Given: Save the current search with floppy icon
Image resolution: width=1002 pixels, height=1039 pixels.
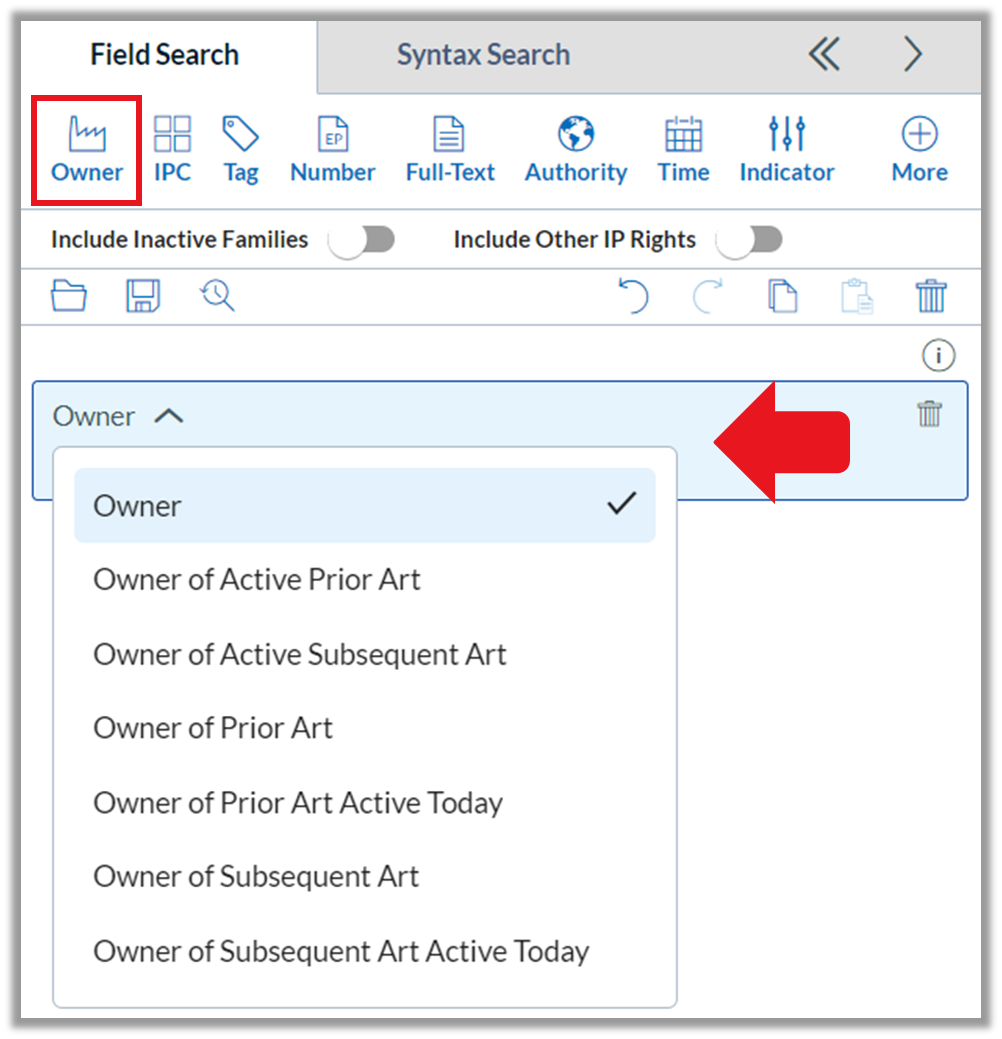Looking at the screenshot, I should (x=143, y=296).
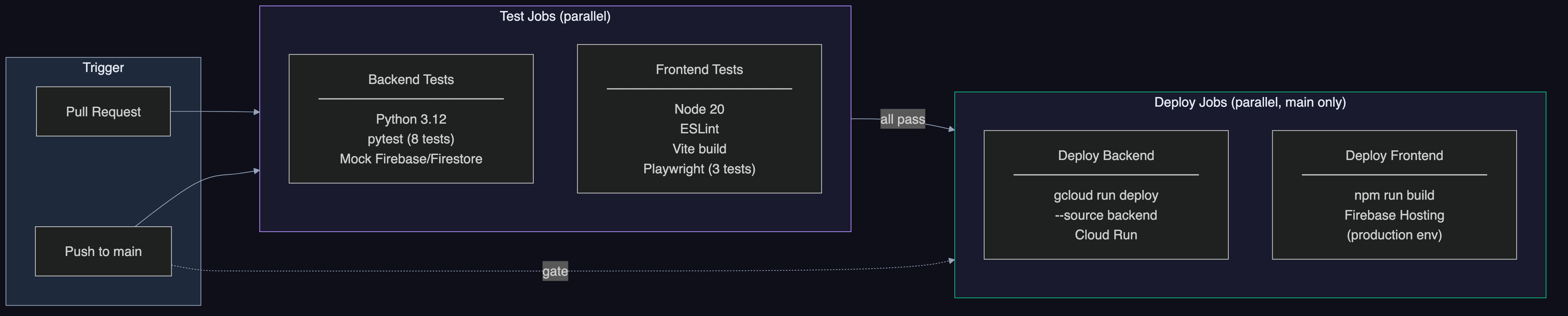Click the 'npm run build' text
Image resolution: width=1568 pixels, height=316 pixels.
1394,195
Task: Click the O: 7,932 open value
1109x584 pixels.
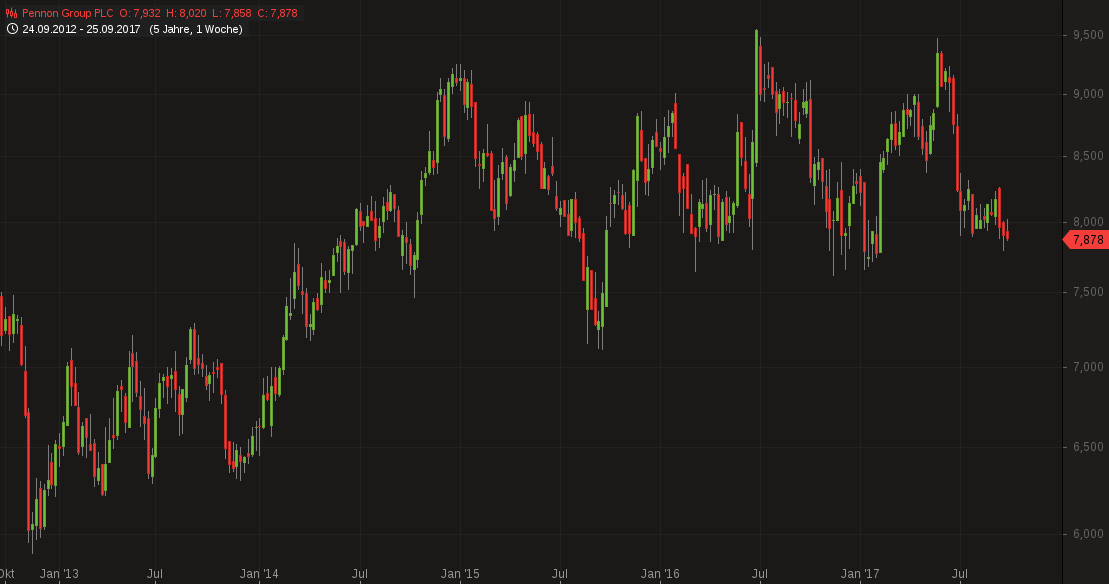Action: (x=140, y=12)
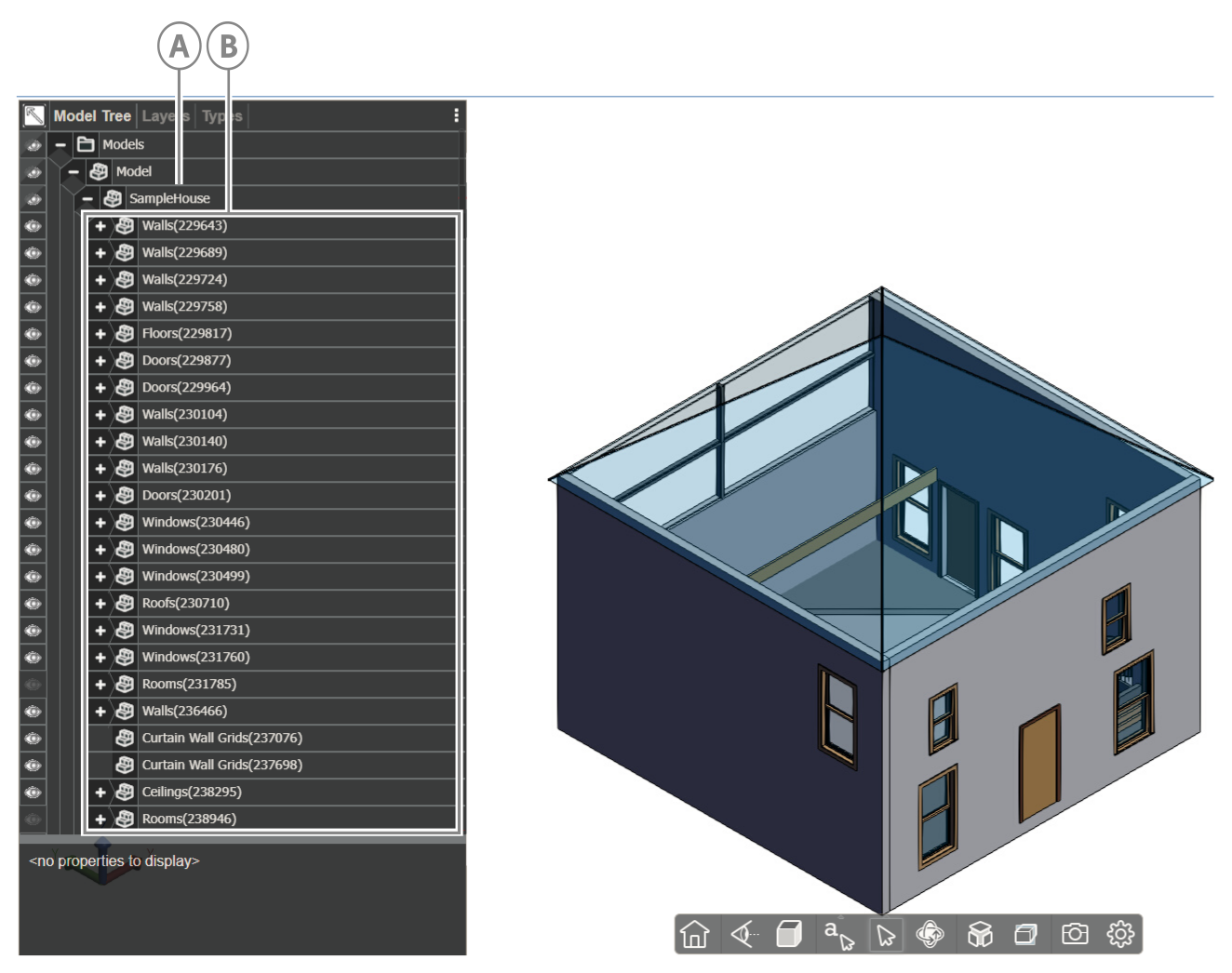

ABOUT THIS TASK:
Extract the run of lines from the line holding "Image resolution: width=1002" through the final line of the material above, exactly and inclusively. Leave the pictures behind.

SOLUTION FOR THIS EXERCISE:
Image resolution: width=1002 pixels, height=1039 pixels.
Looking at the screenshot, I should (x=143, y=296).
Click the 'npm run build' text
Image resolution: width=1568 pixels, height=316 pixels.
1394,195
Task: Click the O: 7,932 open value
1109x584 pixels.
Action: (x=140, y=12)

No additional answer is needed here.